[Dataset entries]
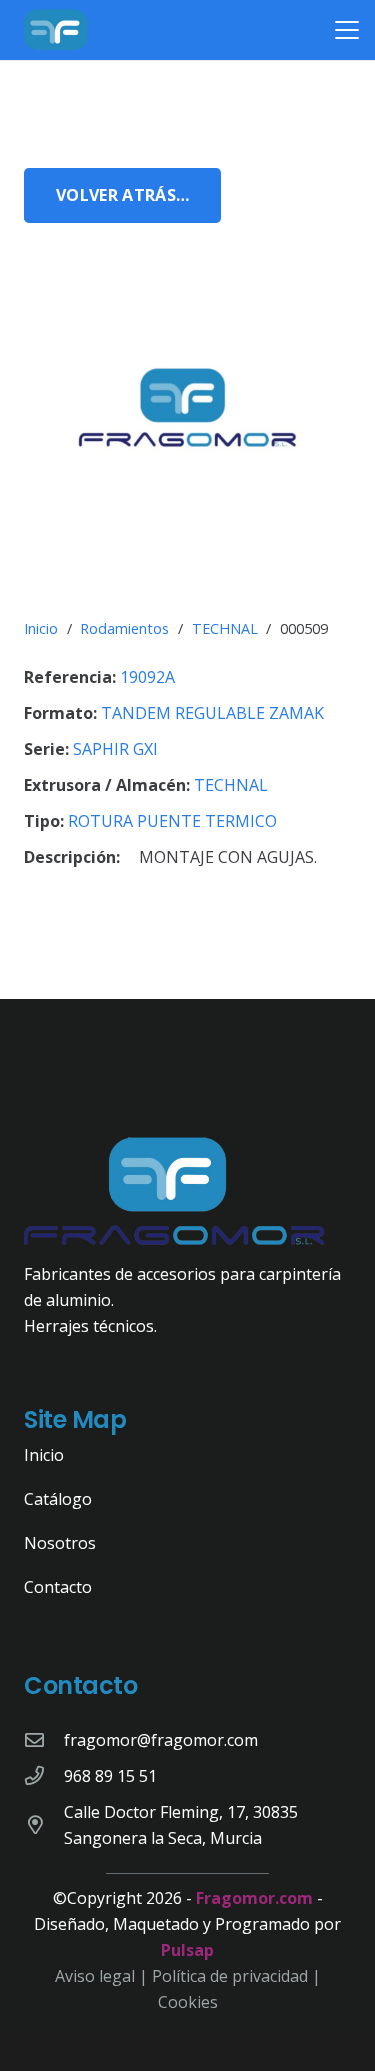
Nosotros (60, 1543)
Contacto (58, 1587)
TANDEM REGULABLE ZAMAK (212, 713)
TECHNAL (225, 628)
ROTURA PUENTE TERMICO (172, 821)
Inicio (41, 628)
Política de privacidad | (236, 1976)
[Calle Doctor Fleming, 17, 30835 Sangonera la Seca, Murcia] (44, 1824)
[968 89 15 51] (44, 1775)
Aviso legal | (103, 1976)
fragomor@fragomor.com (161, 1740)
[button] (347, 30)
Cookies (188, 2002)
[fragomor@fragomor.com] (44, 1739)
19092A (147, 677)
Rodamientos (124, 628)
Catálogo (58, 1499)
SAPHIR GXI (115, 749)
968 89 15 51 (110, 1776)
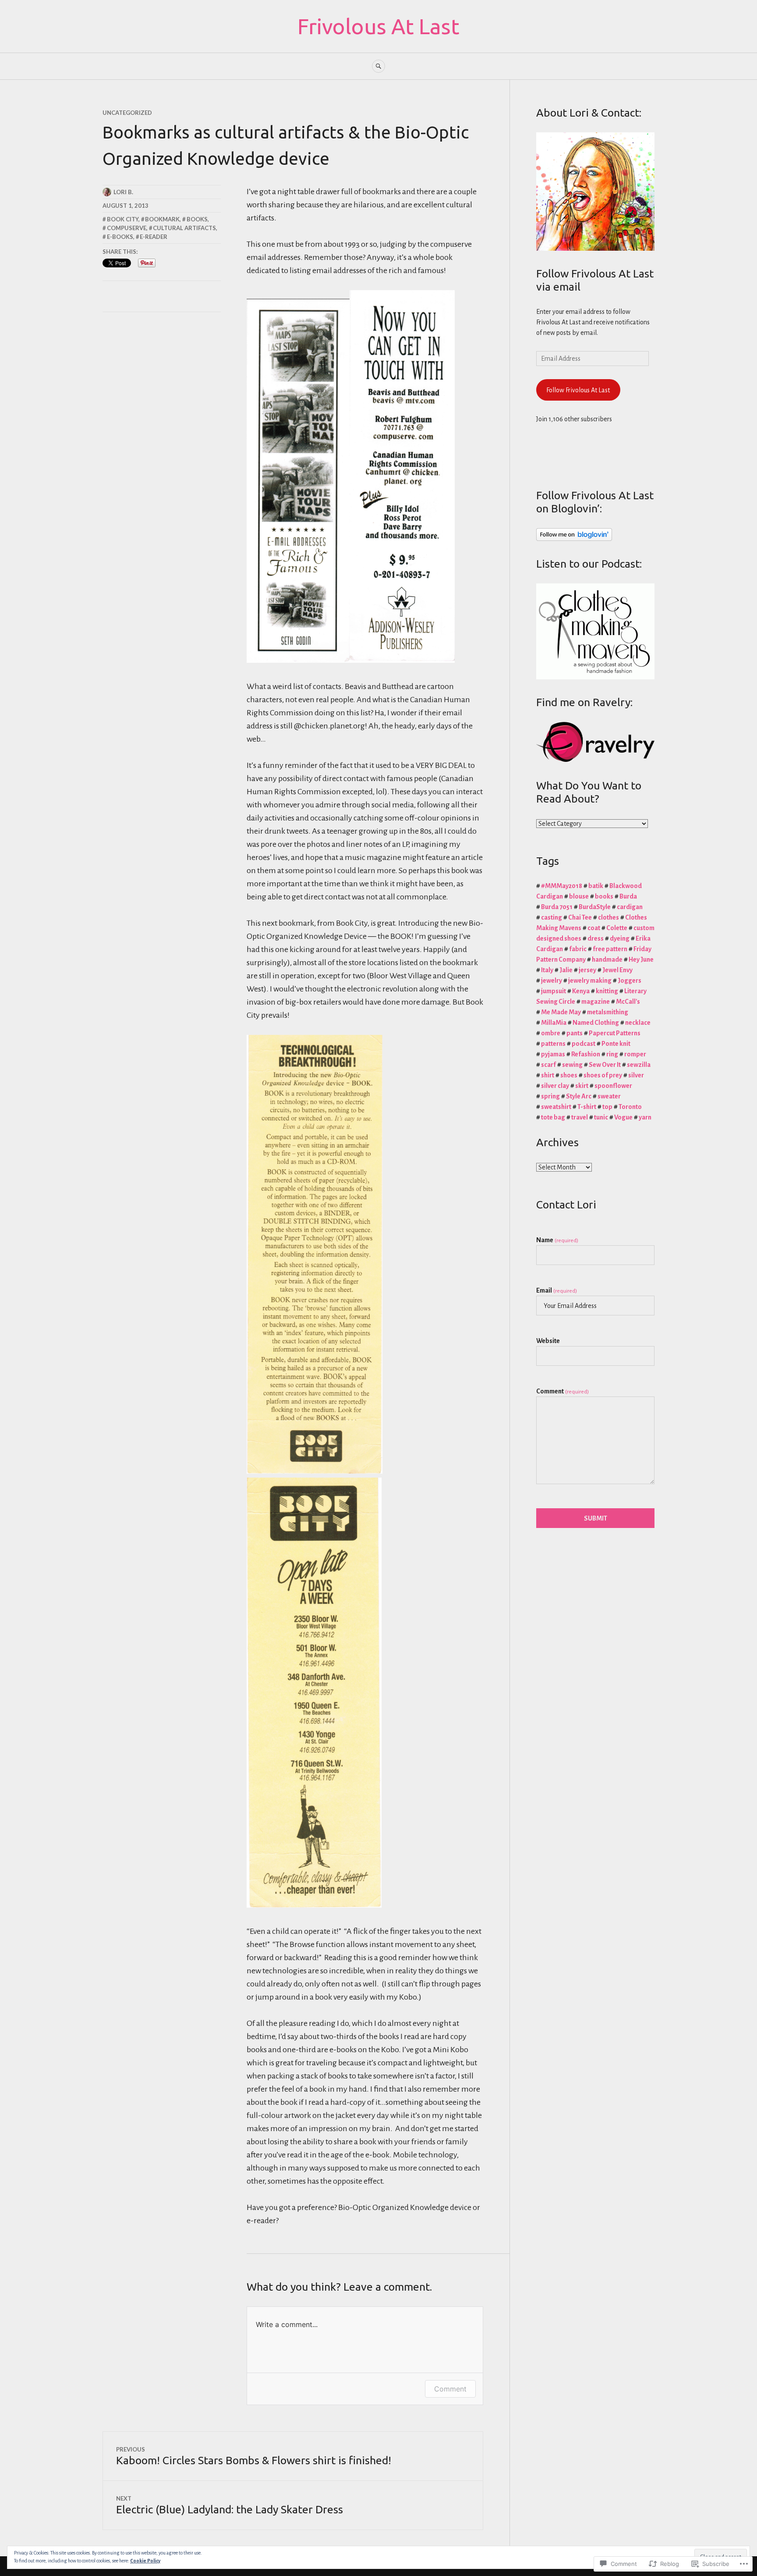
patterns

==

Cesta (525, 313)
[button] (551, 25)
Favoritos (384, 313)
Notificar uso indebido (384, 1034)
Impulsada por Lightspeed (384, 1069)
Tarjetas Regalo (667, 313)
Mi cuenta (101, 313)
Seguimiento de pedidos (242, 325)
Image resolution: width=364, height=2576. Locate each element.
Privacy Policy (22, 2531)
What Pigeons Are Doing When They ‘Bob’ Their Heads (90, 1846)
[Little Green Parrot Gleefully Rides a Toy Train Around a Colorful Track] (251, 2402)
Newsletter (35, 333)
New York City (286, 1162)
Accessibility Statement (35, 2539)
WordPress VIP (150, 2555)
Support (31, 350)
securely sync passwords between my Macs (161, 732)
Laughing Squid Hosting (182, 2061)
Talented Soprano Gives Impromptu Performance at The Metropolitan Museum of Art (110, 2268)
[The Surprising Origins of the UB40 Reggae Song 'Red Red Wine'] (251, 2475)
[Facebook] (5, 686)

---

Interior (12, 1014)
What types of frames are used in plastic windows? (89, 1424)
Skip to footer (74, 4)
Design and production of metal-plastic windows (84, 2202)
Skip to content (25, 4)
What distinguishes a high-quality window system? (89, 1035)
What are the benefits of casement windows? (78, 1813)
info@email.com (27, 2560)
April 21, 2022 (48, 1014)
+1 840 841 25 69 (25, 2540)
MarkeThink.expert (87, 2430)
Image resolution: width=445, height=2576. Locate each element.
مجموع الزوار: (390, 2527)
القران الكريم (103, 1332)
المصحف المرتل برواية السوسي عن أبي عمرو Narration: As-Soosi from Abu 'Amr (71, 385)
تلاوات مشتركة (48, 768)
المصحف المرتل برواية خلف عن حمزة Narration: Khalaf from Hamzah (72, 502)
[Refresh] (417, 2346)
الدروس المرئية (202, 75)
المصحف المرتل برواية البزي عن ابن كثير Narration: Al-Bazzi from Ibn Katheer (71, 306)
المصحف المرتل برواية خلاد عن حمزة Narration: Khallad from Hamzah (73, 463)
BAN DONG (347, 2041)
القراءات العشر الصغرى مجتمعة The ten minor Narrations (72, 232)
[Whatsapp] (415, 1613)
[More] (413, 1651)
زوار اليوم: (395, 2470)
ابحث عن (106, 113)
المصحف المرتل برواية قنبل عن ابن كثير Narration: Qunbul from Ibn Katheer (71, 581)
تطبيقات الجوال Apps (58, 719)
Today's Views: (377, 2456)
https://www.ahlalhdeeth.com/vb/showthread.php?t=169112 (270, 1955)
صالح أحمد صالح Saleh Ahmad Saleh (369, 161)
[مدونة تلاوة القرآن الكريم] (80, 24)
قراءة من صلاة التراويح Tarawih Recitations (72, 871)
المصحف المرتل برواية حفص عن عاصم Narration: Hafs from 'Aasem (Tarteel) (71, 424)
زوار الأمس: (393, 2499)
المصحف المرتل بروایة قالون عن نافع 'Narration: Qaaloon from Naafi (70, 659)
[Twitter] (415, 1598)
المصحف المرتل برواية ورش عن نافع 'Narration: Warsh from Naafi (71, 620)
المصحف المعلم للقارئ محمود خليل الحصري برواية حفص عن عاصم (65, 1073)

• **Prompt**: Output, from the data above, the lines from the line with "WordPress VIP (150, 2555)" to the line with "Talented Soprano Gives" exactly as they stand, both ends included and nothing else.

• **Problem solution**:
WordPress VIP (150, 2555)
Support (31, 350)
securely sync passwords between my Macs (161, 732)
Laughing Squid Hosting (182, 2061)
Talented Soprano Gives Impromptu Performance at The Metropolitan Museum of Art (110, 2268)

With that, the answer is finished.